DTW is widely used e.g. for classification and clustering tasks in Econometrics, Chemometrics and general time series mining. Originally designed for speech recognition, Basically DTW finds the optical global alignment between two time series by exploiting temporal distortion between them.

Multiple studies as confirmed that for the problem involving time series data for example a classification task, algorithm exploiting the DTW to wrap the invariance among the signal is hard to beat. [1][2]

##### Things to be considered while implementing or using DTW:

- Z Normalizing
- just-in-time normalization
- early abandoning techniques
- Applying endpoint constrain
- setting up wrapping window

##### Computing DTW,

Compute the distance matrix(cost matrix) between every possible pair of points between the two time series. Any possible wrapping between two time series will be a path through the computed cost matrix.

$DTW(q,c) = min \Bigg( \frac{\sqrt{\sum_{k=1}^{K}w_k)}}{K} \Bigg)$, here w is the wrapping constant.

The optimal (minimum) path or wrapping between two time series will provide us with the DTW, which can be obtained using the below recursive function.

$\gamma(i,j) = distance(q_i,c_i) + min( \gamma(i-1,j-1), \gamma(i-1,j), \gamma(1,j-1)) $

Its important to note that DTW is symmetric and has constancy of self similarity but does not follow positivity (separation) and triangular inequality.

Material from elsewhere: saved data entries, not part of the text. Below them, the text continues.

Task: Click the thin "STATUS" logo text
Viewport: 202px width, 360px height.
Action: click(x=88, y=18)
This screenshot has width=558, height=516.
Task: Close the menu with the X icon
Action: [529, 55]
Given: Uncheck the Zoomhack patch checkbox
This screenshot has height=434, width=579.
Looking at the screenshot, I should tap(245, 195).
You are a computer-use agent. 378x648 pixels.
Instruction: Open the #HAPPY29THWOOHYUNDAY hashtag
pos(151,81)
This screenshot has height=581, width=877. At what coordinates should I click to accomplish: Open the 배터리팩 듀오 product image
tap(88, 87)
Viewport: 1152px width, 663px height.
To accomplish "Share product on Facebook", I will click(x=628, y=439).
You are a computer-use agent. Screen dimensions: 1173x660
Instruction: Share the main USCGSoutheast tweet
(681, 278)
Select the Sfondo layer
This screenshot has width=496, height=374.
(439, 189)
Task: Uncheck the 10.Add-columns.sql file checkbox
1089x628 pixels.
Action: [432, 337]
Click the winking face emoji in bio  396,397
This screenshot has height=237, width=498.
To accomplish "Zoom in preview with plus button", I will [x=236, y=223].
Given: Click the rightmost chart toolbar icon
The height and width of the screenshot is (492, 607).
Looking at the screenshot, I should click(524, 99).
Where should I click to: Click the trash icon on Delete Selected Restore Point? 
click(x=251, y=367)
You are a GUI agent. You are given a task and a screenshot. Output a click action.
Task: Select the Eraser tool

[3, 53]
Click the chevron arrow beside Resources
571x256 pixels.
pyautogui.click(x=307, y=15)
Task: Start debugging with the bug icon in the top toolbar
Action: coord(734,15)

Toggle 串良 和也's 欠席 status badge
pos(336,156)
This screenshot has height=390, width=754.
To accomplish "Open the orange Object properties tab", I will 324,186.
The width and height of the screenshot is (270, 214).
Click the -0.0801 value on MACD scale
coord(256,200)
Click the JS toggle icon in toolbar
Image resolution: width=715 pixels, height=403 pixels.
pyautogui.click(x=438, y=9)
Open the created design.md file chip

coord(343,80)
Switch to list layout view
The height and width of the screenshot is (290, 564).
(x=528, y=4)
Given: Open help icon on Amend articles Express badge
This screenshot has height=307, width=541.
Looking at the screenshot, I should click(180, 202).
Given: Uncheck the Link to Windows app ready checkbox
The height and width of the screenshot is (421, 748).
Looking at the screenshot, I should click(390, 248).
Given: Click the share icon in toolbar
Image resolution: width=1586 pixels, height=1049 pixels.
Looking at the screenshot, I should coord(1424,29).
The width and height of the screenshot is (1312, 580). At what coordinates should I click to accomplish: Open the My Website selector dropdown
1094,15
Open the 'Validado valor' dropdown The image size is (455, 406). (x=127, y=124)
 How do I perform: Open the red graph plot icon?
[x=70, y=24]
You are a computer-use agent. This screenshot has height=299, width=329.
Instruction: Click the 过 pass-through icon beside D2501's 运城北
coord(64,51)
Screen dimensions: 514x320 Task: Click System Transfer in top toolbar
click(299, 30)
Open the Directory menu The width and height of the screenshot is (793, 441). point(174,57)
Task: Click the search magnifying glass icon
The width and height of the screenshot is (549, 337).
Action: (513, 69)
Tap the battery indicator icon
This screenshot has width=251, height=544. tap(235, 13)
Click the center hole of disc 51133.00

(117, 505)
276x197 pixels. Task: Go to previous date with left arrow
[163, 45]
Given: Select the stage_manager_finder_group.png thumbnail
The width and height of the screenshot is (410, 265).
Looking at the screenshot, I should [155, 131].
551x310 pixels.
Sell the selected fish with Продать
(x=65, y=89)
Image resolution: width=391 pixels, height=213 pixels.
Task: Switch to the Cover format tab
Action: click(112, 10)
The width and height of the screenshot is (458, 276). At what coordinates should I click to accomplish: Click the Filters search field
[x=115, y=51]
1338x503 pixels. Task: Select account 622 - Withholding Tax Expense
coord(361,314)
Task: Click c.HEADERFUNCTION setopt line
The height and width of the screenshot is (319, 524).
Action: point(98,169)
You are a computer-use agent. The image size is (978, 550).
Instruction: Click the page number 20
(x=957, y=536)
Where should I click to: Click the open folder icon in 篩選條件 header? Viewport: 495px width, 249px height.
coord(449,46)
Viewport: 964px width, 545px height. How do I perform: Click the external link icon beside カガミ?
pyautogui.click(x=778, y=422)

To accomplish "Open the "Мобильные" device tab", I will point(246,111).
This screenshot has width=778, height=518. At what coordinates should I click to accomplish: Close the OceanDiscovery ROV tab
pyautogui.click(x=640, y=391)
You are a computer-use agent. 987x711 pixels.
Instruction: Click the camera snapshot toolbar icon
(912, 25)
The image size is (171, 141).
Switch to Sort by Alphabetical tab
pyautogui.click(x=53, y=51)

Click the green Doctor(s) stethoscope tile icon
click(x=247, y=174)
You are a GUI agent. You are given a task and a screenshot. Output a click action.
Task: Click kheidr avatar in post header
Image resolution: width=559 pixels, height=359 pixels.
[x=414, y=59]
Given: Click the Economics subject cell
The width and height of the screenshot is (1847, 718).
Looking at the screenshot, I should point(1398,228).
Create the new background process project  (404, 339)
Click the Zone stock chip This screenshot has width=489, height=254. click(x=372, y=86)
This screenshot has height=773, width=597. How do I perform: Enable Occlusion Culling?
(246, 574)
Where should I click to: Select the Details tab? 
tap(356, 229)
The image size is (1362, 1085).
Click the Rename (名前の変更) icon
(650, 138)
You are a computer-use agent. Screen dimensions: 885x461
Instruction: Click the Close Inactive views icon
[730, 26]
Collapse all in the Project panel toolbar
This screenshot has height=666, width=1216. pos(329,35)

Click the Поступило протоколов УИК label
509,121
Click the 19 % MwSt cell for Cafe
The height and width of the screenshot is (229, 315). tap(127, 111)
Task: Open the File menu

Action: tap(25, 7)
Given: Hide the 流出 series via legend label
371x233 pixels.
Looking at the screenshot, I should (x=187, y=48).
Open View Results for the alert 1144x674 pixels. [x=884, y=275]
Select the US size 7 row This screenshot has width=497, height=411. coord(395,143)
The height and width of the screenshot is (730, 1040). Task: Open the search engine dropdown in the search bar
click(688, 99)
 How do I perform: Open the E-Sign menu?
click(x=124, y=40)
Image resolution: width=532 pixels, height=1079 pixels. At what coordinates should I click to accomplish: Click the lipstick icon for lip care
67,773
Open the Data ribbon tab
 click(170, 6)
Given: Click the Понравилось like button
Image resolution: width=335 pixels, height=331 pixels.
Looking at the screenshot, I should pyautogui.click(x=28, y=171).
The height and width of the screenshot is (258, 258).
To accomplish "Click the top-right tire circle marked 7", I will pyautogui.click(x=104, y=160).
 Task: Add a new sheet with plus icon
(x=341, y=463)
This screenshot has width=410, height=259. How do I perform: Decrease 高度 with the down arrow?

This would be the best way to say DTW is a distance measure and not a metric. Now interesting if we increase the sample space to an enormous level, we would be able to find lots of A,B, and C which would follow triangular inequality(just read this over the internet try to find the source). Mathematically in the limit, as w tends to zero DTW is a metric, interesting isn’t it?

##### Generalizing DTW to Multidimensional Data:

This can be achieved in two way, independent (calculate DTW separately for each dimension and sum up) and dependent DTW computation

#### Reference

[1] Bagnall, A., Lines, J., Bostrom, A., Large, J., & Keogh, E. (2017). The great time series classification bake off: a review and experimental evaluation of recent algorithmic advances. *Data Mining and Knowledge Discovery*, *31*(3), 606-660.

[2] Bagnall, A., Lines, J., Bostrom, A., Large, J., & Keogh, E. (2017). The great time series classification bake off: a review and experimental evaluation of recent algorithmic advances. *Data Mining and Knowledge Discovery*, *31*(3), 606-660.